↓↓↓
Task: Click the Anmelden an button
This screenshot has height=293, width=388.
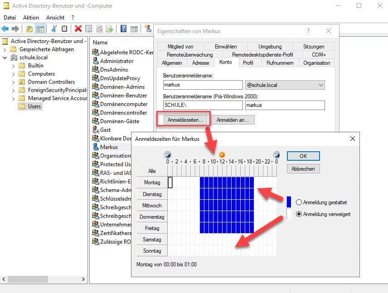Action: pyautogui.click(x=233, y=120)
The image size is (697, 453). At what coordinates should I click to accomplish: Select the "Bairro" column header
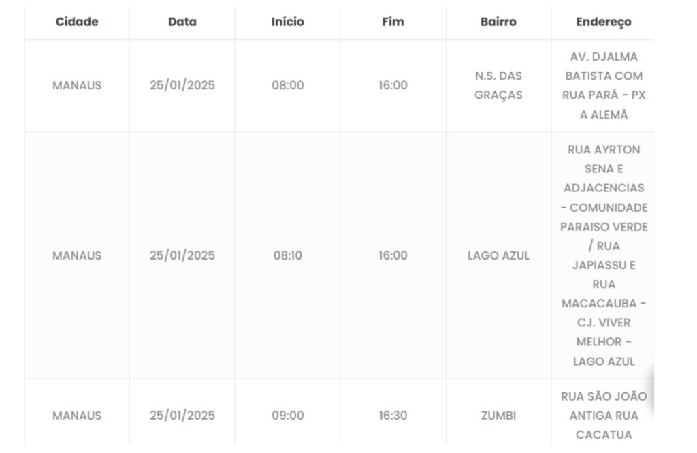[x=498, y=22]
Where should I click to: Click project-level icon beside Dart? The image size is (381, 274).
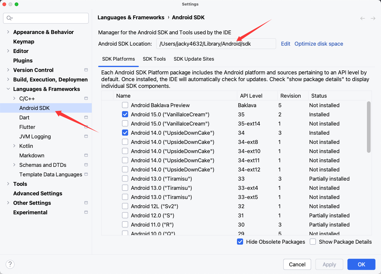pyautogui.click(x=86, y=118)
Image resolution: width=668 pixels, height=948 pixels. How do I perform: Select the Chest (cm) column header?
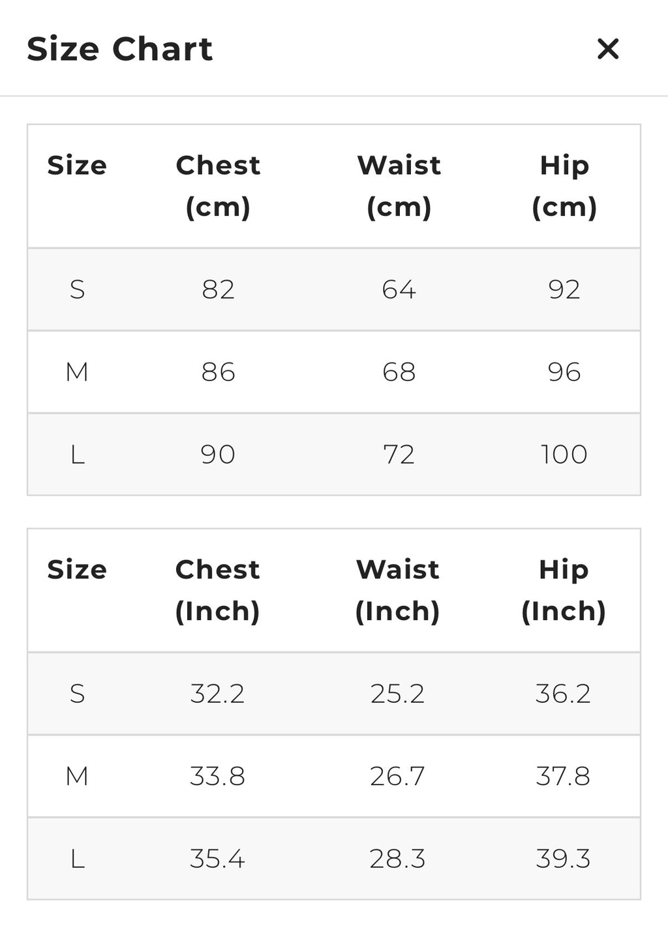[x=218, y=186]
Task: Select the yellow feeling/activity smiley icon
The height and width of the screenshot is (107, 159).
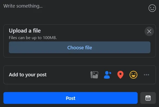Action: point(133,75)
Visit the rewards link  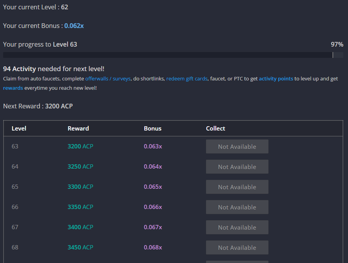point(13,88)
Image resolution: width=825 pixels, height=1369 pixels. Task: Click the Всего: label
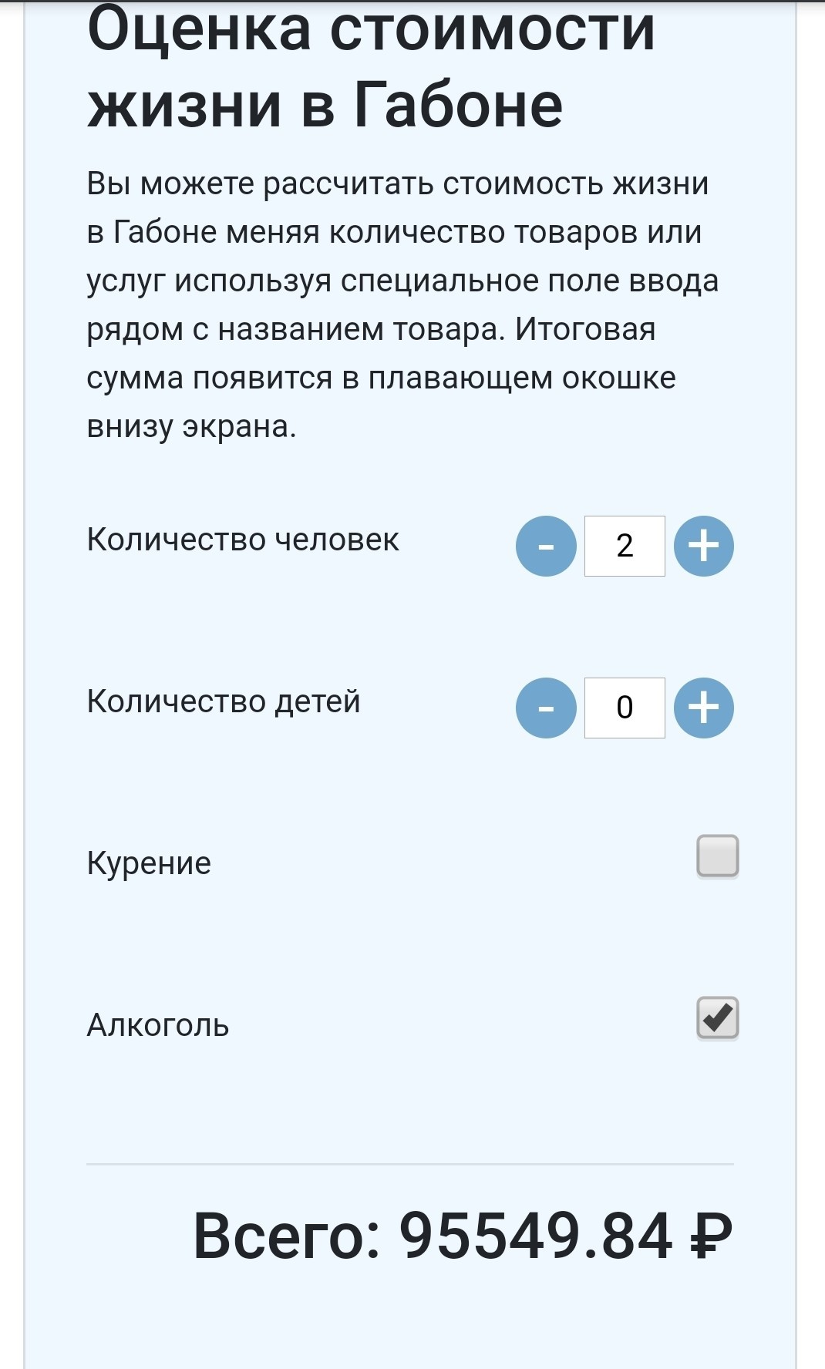click(287, 1236)
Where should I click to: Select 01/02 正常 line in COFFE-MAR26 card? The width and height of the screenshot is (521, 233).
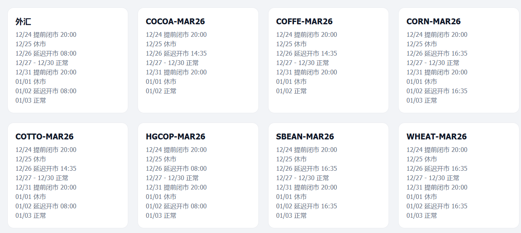coord(291,91)
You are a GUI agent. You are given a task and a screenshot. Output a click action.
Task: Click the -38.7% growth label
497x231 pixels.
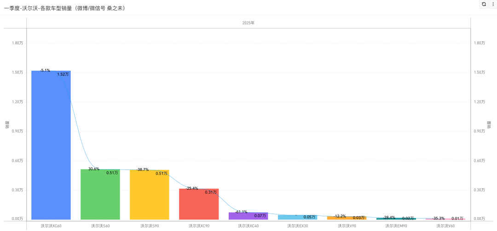pyautogui.click(x=143, y=169)
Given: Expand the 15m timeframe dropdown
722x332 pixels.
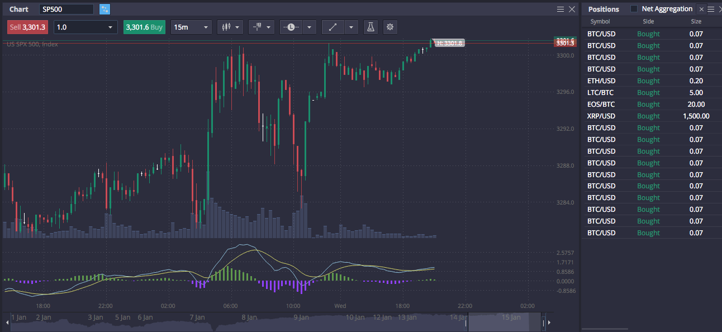Looking at the screenshot, I should click(x=192, y=27).
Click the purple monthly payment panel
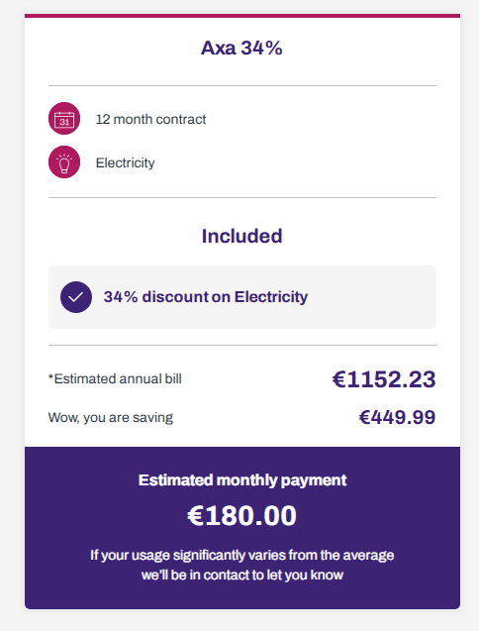The image size is (479, 631). 242,528
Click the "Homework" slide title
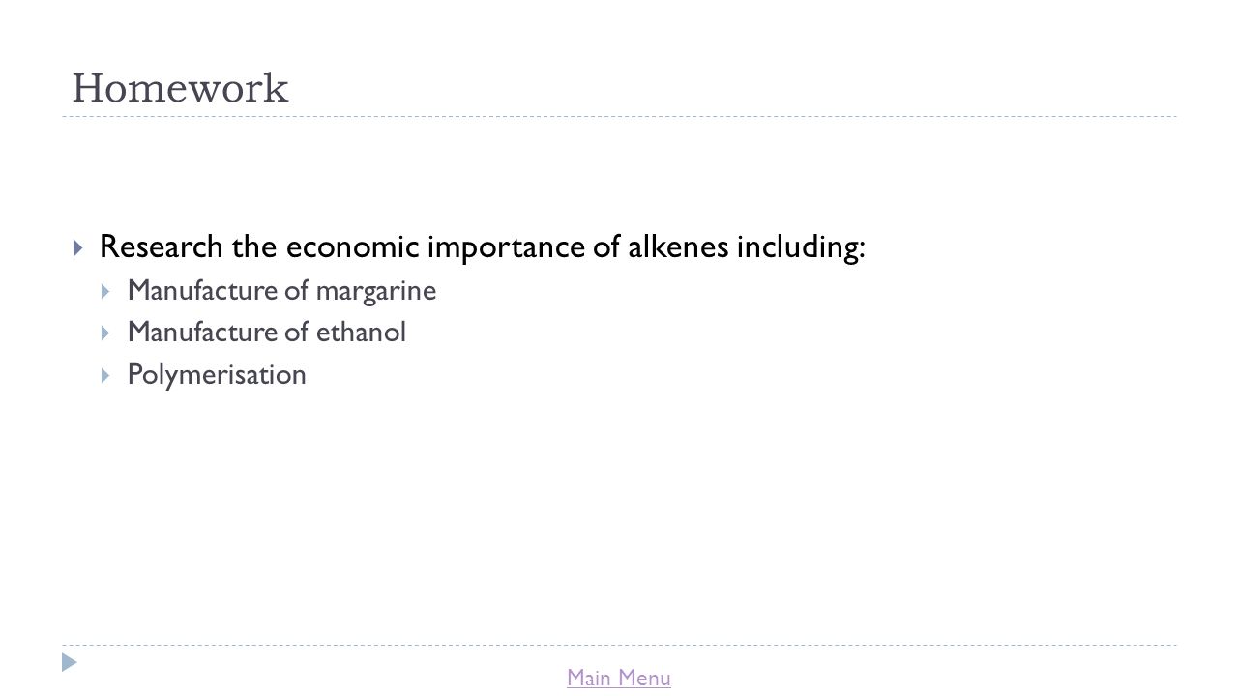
↑↑↑
**Required action**: What you return from the records above should be exactly everything from the line with "Where should I click to: Select" down to the line with "Given: Expand the 15m timeframe dropdown", both kept, and no pictures.

**Written solution**:
Where should I click to: Select 01/02 正常 line in COFFE-MAR26 card? The width and height of the screenshot is (521, 233).
coord(291,91)
You are a GUI agent. You are given a task and a screenshot. Output a click action.
Task: Click the -38.7% growth label
497x231 pixels.
pyautogui.click(x=143, y=169)
Given: Expand the 15m timeframe dropdown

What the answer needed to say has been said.